- _QUOTED PASSAGE_:
You may want to remortgage to:
- Improve your home. Taking out a larger mortgage allows you to improve your existing home, without moving to a new property.
- Save money. If you're paying your lender's standard variable rate (SVR), your existing lender - or another lender - may offer better rates if you move to a different mortgage.
- Raise money. If you want to improve your home, or pay off other borrowings, you may be able to increase your mortgage rather than taking out a separate loan.
- Consolidate your debts. Remortgaging can allow you to release some of the money tied up in your house, to pay off other debts, which may be at higher rates of interest than your mortgage.
You may want to think twice about remortgaging if:
- You would have to pay penalties if you remortgage.
- You have a small mortgage of £25,000 or less. This is because you may not be able to save much, or it may be under the mortgage lender's minimum remortgage amount.
- Your employment status has changed recently. This is because you may need to send in your last six months' wage slips, or some mortgage companies look more favourably on people that have been employed by the same company for a while.
Buy-to-let mortgages
Buy-to-let mortgages are available if you want to buy a house and plan to rent it out, rather than living in it yourself. Some investors have taken these out as alternatives to stock market investments, although there are still a number of risks if you take out a buy-to-let mortgage.
What are the risks?

- _EXERCISE DESCRIPTION_:
In the remortgaging text, what mortgage size is named as a reason to think twice before remortgaging? The data that comes next is separate material, unrelated to the remortgaging text.

- _SOURCE EXCERPT_:
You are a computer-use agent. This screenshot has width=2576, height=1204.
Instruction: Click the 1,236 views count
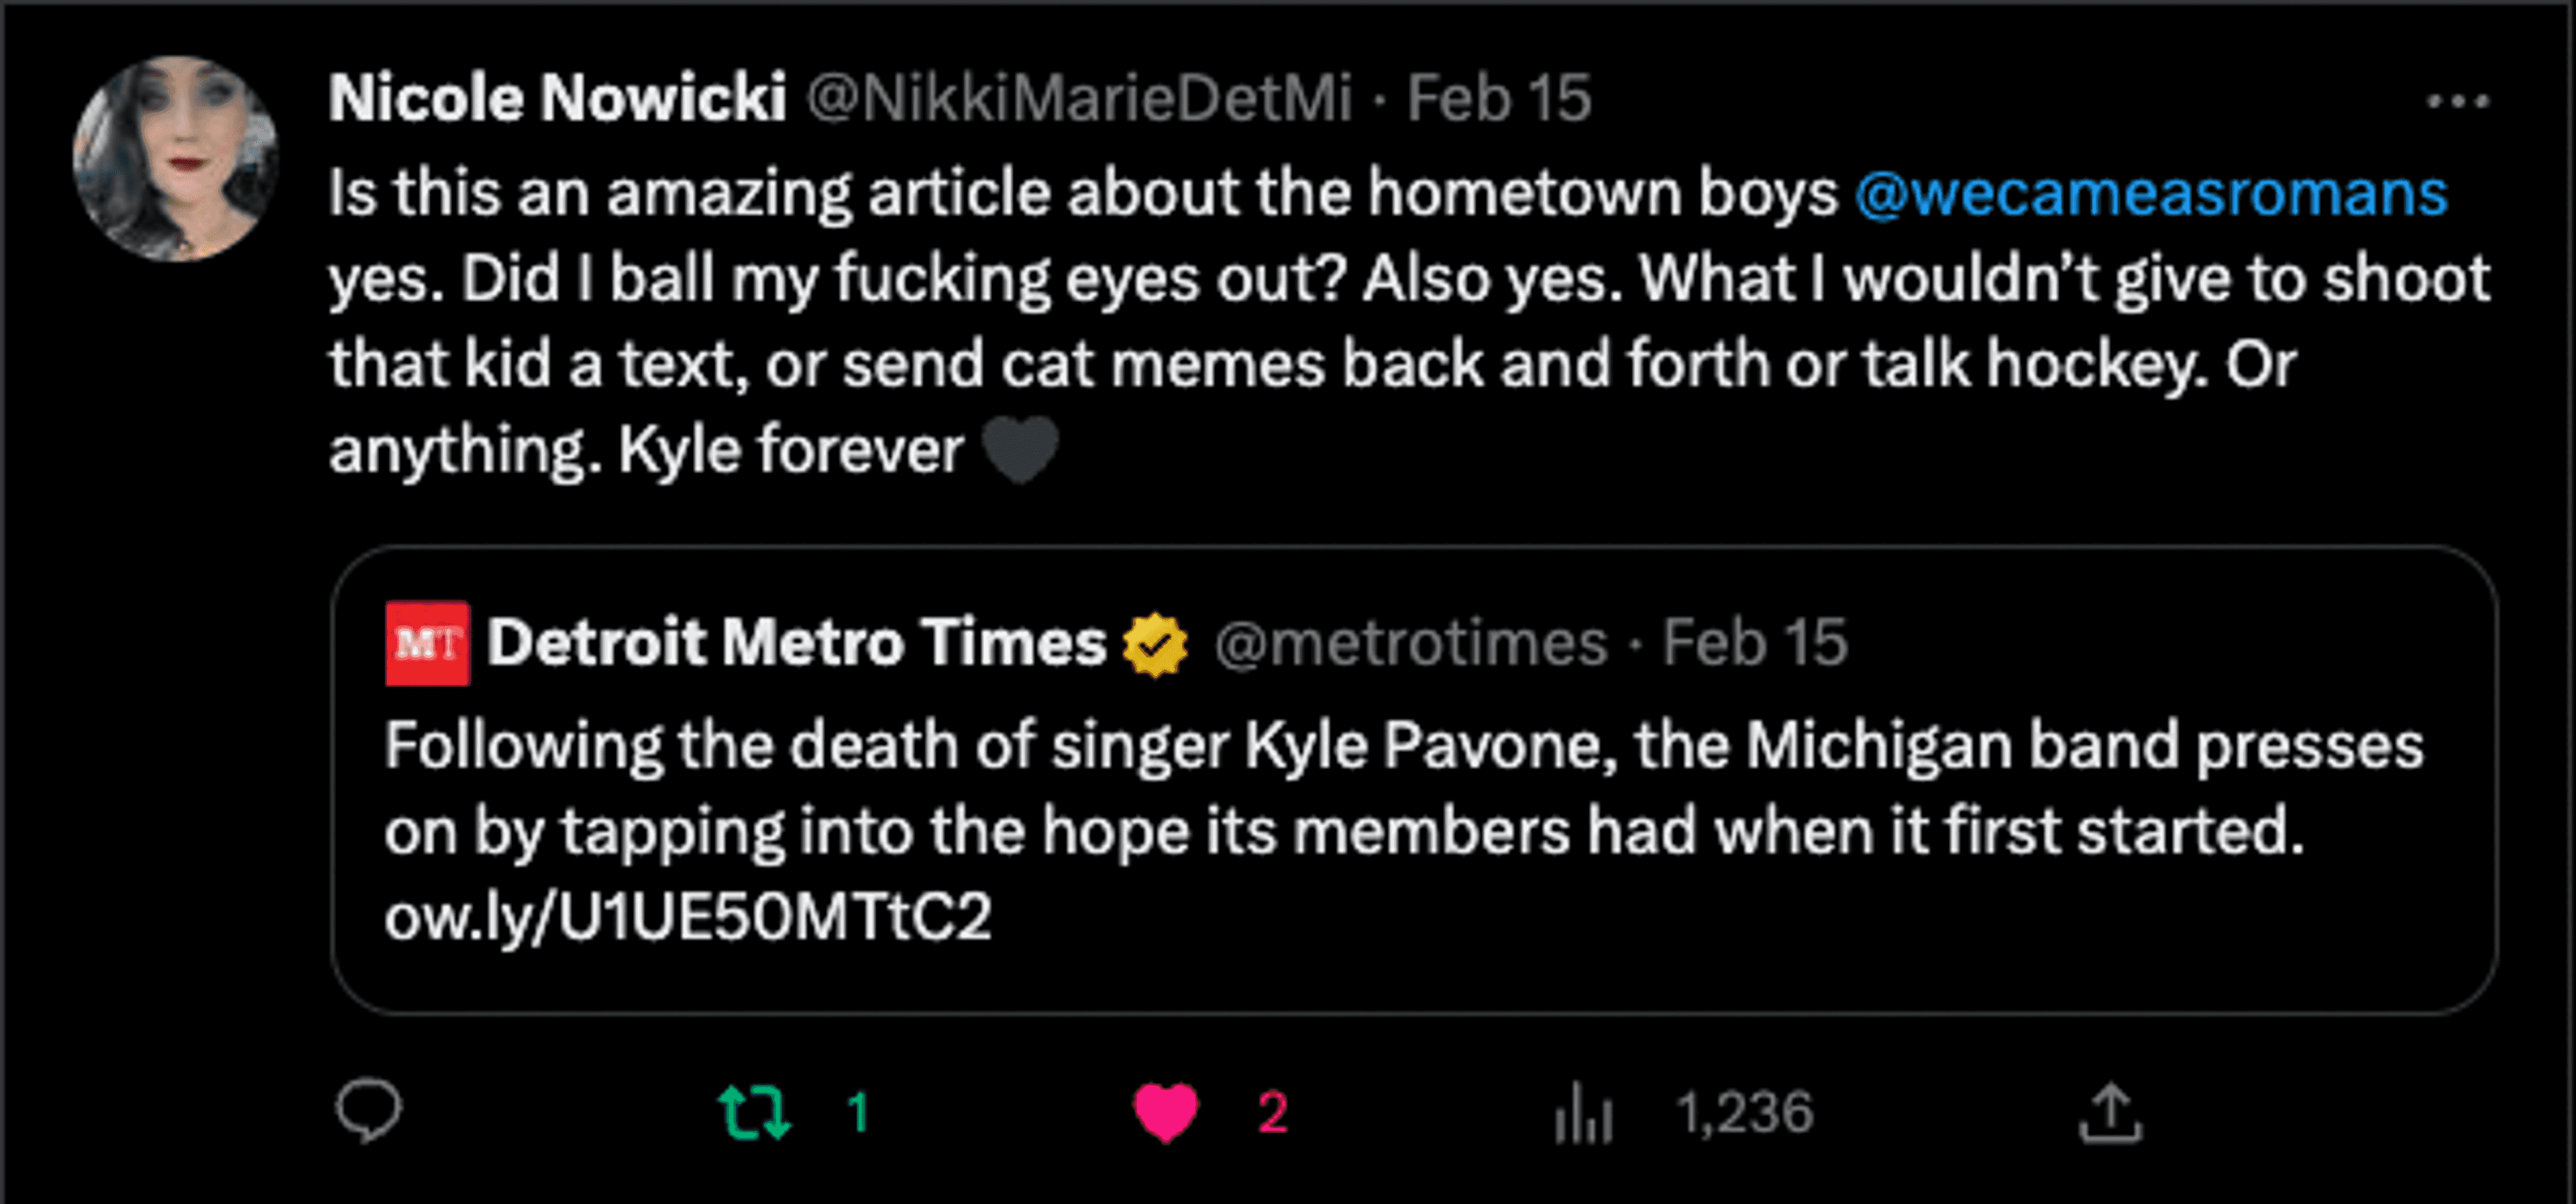click(x=1744, y=1112)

- _EXPECTED ANSWER_:
A small mortgage of £25,000 or less.